# Sell my bike for BMX cruiser???



## mrbray101 (Sep 6, 2006)

So I have been wanting a 24" BMX for quite some time. I have been contemplating selling my Scott Voltage yz3 and picking up a general lee or something along those lines and upgrading it a bit. 

I like my scott, but the geo isnt really the best for street, and its pretty heavy. I would like something that sits a little lower, (seat tube is like 15" i think). When I bought it I had more trail riding in mind and have shifted over to loving street riding a lot more. 

So....Any suggestions on what I should do, and also what are some other 24" options beside the gl? 

Thanks for any input.


----------



## Epschoenly (Jan 25, 2006)

You may be able to get away with a nice smaller brand 24'' and transefer most of those parts over.


----------



## BikeSATORI (Mar 20, 2004)

TSC Invisible Man. pricey though.

I personally wouldn't buy a GL then put any money into it... 
24" cruisers are actually kind of rare, well, as far as I've seen, and most will be based around race geometry and weights... not the thing for street. as well as NOT meant for susp. on the front. 








btw, as you can see in my sig., I've got my Eastern 24 frame up for sale w/ a 14mm axled 24" atomlab/eastern rear wheel and a couple of extras. got like a 12 or 13" ST, or something.


----------



## mrbray101 (Sep 6, 2006)

So what would you guys recommend? I want a rigid, just not a 20. They feel too tight for me. I thought something like a g lee would be cool but I dont really know. I just know my bike feels too big and heavy for a street bike.


----------



## aggiebiker (Apr 18, 2006)

why is that seatpost backwards?


----------



## mrbray101 (Sep 6, 2006)

I couldnt get any slant on it when it was the right way. The seat was parallel to the ground and uncomfortable as heck. Looks kinda funny i guess.


----------



## aggiebiker (Apr 18, 2006)

oh ok


----------



## ontario_bike (Dec 29, 2006)

i sort of like that bike... maybe keep it for DJ, and save up for a general lee 24 (250$) and keep the scott for DJ and general lee for urban


----------



## colourclassic (Jul 6, 2006)

mrbray101 said:


> I couldnt get any slant on it when it was the right way. The seat was parallel to the ground and uncomfortable as heck. Looks kinda funny i guess.

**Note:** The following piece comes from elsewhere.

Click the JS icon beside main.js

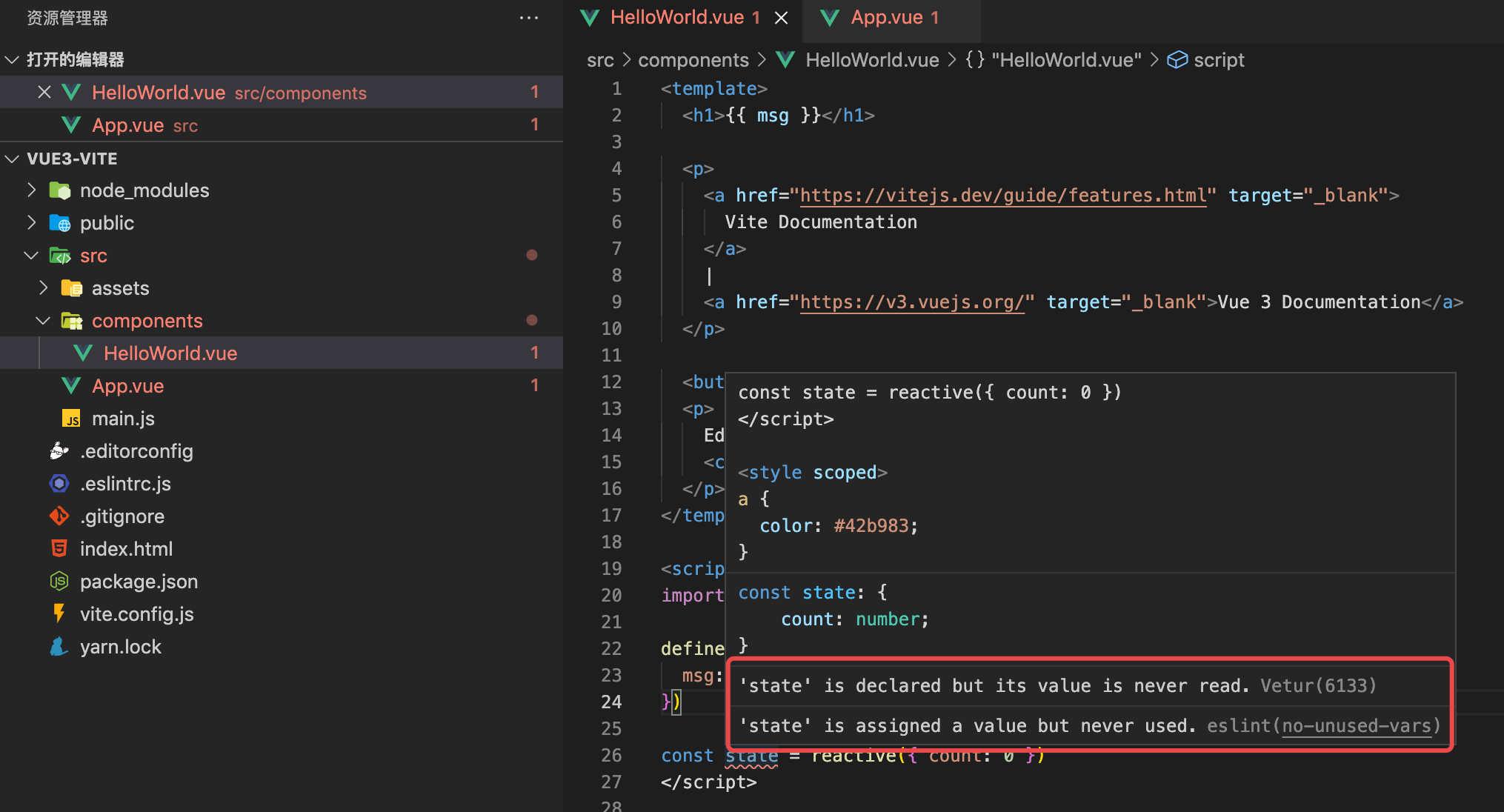(71, 419)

I have the exact same seat post and did the exact same thing.


----------



## starship303 (May 16, 2006)

what kind of money are you looking at?

anyway as far as 24 specific frames i'd recommend perhaps checking out Union Street Bikes (USB) Molly Maguire [https://www.unionstreetbikes.com/Molly.htm]. Its a really nice 24 incher, as is something like Tonic Fab's Fall Guy [https://www.tonicfab.com/fallguy.htm]. There is also 24 Bicycles tasty Moon [see https://24-bicycles.com]. they are all really really tidy 24er's...

USB Molly:









Tonic Fab Fall Guy:









24 Bicycles Moon:


----------



## ihatemybike (Nov 27, 2005)

The GT Ruckus UF 24 sells for about $600 and actually rides really nice. Two of the CFR heads have them. One even replacing a Molly, said the toe clearance is better on the GT.


----------



## mrbray101 (Sep 6, 2006)

Those are all sweet bikes. I will check some of them out. I want the rigid feel of a bmx. Do any of those sell as completes or jsut frame. My price range would be about a max of 500 right now for everything, thats why i was thinking a bmx frame and building it up. Thanks for the advice.


----------



## chuffer (Apr 15, 2004)

mrbray101 said:


> I want a rigid, just not a 20. They feel too tight for me.

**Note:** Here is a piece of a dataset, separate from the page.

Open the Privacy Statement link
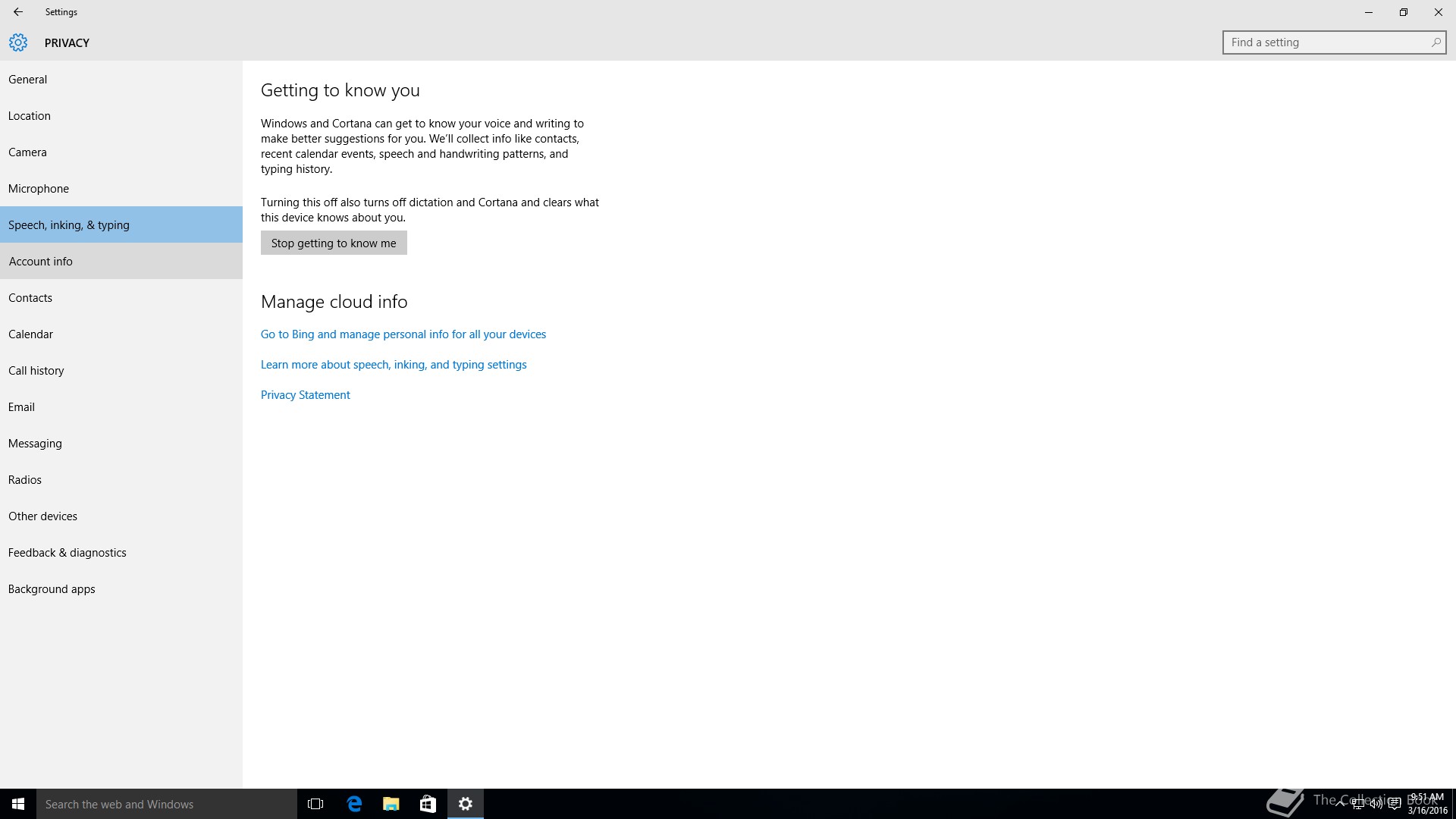 tap(305, 395)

try more 20"s. I rode one friday that was so too big for me and I am 6'3"...

20"s being too small for anyone is silly.


----------



## snaky69 (Mar 8, 2005)

With only 500 at hand I'd go BMX then.


----------



## grunt2960 (Apr 3, 2005)

You can always get a Dk General Lee 24 for about $250 I think. I'd check it out, then have money left for upgrades.


----------



## todd_freeride (Aug 9, 2005)

why not just throw a rigid on your current bike ? that fork cant be light.


----------



## mrbray101 (Sep 6, 2006)

Yeah that fork weighs a ton, I may do that. I think I just like getting new bikes lol. Im trying to get rid of my old mtb/commuter for a little extra cash. I dont ride it anymore, even if I am riding a good distance i always pick up the other bike.

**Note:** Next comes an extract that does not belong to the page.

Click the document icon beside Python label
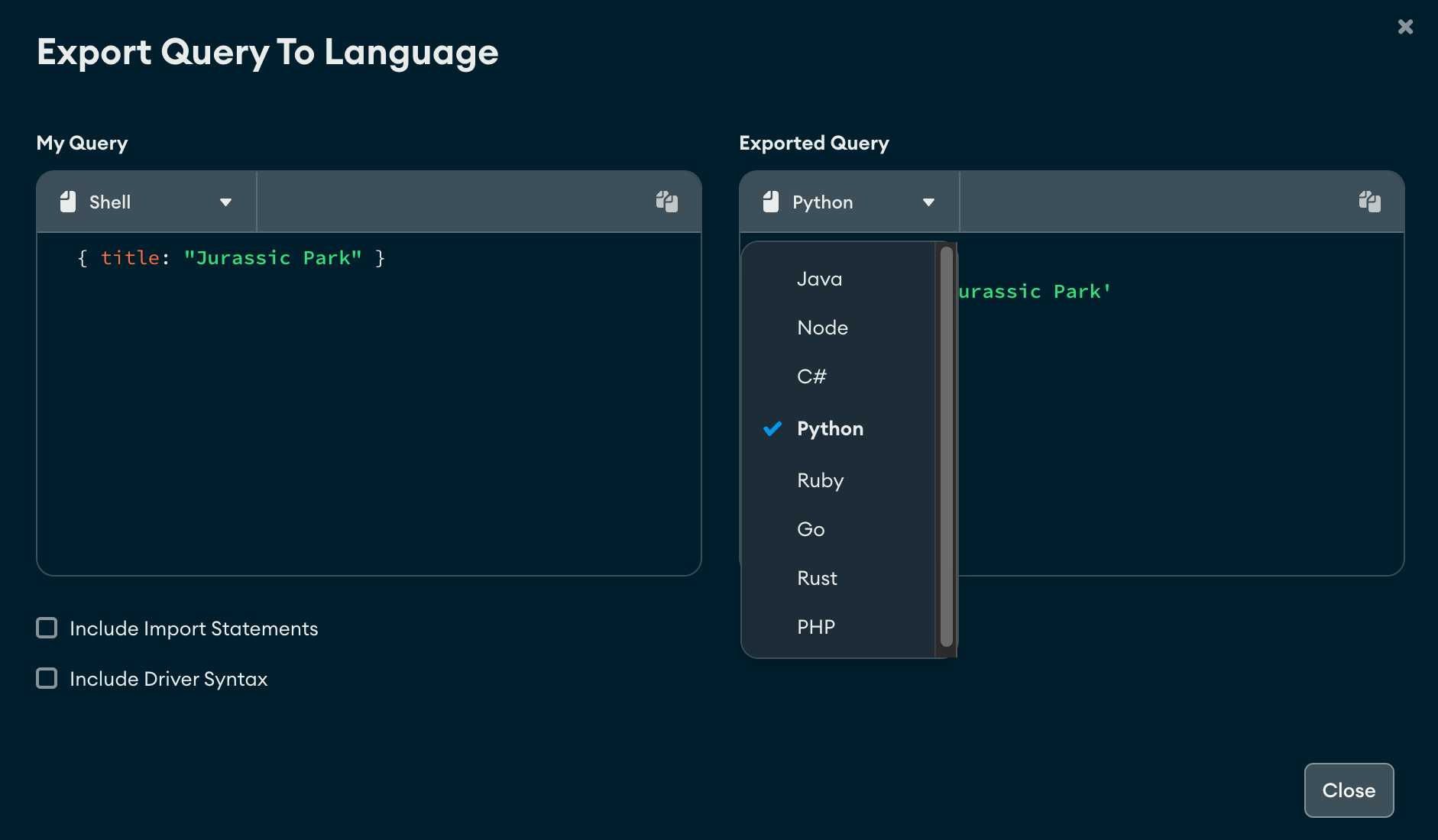The image size is (1438, 840). [770, 202]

What are some recomended 20s to check out. I am not really opposed to them...


----------



## mrbray101 (Sep 6, 2006)

Ok, I have it halfway figured out, just need a little more help. I want to put a rigid fork on my bike for sure. My current wheelset is QR and the hub isnt convertible to a thru axle.I really like the dmr trailblade fork. 

If I got the 20mm for I guess I would have to get a new wheel for it which will be expensive. Can I get the QR fork and eventually get a new wheel with bolt on, or would it not work with the QR fork? Sorry for the newbish questions. Thanks for the help guys.


----------



## ServeEm (Jun 15, 2005)

Check out the Fit Flow, but yea keep your DJ that's what I did. I kept my Kona Stuff for Dj's and I ride my bmx for street. 20 is def the way to go for street, cheep cheep when you break stuff.


----------



## BikeSATORI (Mar 20, 2004)

mrbray101 said:


> Ok, I have it halfway figured out, just need a little more help. I want to put a rigid fork on my bike for sure. My current wheelset is QR and the hub isnt convertible to a thru axle.I really like the dmr trailblade fork.
> 
> If I got the 20mm for I guess I would have to get a new wheel for it which will be expensive. Can I get the QR fork and eventually get a new wheel with bolt on, or would it not work with the QR fork? Sorry for the newbish questions. Thanks for the help guys.


yeah, with the Tblade 1 fork you can use QR or 10mm bolt-on, or even use a bmx hub if you like, which is pretty trick if you're not running a front disc brake. 
nowadays, a lot of mtb front hubs will be convertible between 20mm thru and 9mm qr axles, but QR sucks.










also, depending on your hubs, you might be able to convert them to solid axle 10mm bolt-on with some basic axles you should be able to pick up at your lbs.


----------



## mrbray101 (Sep 6, 2006)

Awesome, thanks Dave. Ill just get the trailblade 1 and stick with my quick release wheels until I can get a bolt on set. Thanks for the help.


----------